* [Short problem] Output the lines below unchanged, from the line with "The image size is (835, 502)." to the line with "Action: click(104, 701)", including both of those lines.

[Entries drawn from a collection]
* * *
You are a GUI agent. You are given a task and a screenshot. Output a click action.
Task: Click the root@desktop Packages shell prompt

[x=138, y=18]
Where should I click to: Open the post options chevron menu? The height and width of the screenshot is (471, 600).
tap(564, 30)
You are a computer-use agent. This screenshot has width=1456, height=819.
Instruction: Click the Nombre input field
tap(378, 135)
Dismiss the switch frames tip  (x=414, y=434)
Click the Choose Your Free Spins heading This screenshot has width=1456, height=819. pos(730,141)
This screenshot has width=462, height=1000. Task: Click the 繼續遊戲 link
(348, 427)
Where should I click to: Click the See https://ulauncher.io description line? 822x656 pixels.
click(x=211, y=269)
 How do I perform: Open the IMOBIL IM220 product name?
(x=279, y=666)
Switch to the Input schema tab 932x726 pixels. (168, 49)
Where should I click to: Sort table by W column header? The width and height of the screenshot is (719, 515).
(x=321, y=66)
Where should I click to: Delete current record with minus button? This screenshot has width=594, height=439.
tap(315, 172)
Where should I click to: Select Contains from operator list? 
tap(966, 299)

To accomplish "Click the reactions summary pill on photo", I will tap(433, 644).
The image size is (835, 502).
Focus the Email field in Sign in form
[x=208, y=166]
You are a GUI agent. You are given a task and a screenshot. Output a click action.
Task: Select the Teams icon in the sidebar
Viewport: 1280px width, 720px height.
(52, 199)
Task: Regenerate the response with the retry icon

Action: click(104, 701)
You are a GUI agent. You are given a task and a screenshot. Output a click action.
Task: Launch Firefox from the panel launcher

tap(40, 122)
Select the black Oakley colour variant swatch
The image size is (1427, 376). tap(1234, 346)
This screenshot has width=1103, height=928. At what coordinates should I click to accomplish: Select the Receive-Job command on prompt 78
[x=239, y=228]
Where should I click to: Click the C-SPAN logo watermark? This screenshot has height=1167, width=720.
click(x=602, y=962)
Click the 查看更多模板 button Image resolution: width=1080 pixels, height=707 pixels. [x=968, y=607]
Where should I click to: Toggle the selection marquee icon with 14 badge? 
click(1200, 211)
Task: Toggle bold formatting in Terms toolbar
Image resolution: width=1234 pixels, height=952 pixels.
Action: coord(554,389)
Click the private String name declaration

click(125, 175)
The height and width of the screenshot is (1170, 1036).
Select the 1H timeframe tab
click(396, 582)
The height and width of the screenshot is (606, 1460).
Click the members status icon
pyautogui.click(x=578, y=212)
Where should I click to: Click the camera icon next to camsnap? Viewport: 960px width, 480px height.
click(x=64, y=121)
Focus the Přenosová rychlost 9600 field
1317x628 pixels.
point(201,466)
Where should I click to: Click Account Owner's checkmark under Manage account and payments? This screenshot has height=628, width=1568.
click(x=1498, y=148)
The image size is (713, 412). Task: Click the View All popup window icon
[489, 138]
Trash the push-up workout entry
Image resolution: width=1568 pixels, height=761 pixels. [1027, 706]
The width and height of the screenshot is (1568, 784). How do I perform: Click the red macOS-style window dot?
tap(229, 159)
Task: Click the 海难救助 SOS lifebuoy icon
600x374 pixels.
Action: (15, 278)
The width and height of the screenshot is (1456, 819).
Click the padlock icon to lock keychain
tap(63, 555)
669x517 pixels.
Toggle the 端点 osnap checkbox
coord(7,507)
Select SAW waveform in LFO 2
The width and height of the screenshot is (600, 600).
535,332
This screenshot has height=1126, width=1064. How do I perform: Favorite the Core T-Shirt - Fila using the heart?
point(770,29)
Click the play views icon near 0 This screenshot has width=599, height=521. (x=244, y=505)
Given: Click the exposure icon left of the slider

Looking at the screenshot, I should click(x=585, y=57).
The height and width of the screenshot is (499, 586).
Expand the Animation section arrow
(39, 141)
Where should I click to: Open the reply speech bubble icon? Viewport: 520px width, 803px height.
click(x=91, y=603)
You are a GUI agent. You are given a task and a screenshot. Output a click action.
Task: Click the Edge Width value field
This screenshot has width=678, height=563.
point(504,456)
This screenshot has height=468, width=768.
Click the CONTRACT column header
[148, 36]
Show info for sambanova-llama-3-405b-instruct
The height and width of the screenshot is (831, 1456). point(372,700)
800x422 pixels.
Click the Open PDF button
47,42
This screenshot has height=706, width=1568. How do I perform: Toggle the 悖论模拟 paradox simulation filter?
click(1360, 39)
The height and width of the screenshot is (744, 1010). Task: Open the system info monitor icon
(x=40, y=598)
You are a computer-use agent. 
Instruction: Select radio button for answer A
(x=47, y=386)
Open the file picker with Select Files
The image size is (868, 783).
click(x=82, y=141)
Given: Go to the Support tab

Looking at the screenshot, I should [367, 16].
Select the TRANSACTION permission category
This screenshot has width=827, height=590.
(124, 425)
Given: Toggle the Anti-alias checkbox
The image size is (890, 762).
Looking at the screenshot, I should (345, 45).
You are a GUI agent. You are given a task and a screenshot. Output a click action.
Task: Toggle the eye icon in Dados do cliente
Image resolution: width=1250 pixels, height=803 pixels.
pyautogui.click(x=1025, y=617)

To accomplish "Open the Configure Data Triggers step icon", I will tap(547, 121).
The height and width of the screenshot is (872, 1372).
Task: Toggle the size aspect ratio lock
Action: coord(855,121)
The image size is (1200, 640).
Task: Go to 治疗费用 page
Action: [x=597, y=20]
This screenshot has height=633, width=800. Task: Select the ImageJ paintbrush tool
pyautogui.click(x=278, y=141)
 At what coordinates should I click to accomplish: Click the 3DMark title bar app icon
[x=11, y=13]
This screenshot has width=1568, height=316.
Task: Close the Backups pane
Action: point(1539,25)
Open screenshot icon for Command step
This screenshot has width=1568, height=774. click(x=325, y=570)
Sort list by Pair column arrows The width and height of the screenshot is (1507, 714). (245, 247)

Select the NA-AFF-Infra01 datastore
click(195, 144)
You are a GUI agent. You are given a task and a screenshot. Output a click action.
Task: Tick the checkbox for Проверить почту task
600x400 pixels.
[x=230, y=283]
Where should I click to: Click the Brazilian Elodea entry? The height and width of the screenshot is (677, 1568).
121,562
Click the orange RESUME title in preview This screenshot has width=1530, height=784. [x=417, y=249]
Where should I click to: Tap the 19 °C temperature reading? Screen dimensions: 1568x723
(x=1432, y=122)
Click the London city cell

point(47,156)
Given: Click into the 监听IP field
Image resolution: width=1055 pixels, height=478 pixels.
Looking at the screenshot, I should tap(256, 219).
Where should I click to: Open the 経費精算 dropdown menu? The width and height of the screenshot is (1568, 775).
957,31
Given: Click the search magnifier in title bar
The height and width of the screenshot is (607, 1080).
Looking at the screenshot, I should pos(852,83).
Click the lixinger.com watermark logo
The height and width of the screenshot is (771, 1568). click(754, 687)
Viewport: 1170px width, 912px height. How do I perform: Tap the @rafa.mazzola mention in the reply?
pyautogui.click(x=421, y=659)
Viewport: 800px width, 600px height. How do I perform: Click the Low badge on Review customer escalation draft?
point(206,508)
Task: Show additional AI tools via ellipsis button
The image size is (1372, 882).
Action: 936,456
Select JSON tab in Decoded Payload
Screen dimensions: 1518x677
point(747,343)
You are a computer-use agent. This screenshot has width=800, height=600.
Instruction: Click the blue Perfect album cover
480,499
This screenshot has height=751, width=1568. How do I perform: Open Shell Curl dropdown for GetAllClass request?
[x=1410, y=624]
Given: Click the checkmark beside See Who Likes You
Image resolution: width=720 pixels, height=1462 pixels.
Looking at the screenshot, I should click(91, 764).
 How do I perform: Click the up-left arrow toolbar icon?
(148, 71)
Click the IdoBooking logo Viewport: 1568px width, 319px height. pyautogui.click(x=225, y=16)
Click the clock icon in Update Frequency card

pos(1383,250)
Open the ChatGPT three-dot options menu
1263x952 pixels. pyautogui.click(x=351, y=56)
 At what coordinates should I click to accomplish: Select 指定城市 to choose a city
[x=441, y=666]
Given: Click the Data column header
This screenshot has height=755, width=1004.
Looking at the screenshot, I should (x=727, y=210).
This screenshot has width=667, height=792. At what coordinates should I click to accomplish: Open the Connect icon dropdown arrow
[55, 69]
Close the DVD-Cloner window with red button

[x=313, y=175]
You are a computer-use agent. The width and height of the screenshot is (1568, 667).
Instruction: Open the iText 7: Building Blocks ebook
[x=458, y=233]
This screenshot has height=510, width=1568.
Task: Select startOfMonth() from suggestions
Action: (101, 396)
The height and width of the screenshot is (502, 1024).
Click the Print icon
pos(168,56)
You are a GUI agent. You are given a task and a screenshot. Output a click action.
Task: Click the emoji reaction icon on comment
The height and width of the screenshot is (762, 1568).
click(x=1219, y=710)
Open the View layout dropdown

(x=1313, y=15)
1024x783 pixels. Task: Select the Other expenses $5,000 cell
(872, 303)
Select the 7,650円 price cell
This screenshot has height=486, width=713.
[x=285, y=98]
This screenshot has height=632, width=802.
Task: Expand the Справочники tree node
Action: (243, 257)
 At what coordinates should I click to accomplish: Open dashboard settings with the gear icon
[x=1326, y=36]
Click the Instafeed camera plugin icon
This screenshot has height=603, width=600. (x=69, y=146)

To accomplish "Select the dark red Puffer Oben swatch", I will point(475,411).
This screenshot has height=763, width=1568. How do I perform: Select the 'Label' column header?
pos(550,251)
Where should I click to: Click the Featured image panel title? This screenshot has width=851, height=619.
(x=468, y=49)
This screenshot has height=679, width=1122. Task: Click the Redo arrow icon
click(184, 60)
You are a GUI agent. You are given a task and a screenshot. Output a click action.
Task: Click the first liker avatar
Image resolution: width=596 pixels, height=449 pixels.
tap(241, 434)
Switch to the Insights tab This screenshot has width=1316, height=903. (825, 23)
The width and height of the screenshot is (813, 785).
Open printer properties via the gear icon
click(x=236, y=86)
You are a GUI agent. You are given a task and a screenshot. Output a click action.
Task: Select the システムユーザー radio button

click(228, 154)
* * *
* [Correct result]
The image size is (835, 502).
Focus the Email field in Sign in form
[x=208, y=166]
You are a GUI agent. You are given a task and a screenshot. Output a click action.
Task: Select the Teams icon in the sidebar
Viewport: 1280px width, 720px height.
(52, 199)
Task: Regenerate the response with the retry icon

Action: click(104, 701)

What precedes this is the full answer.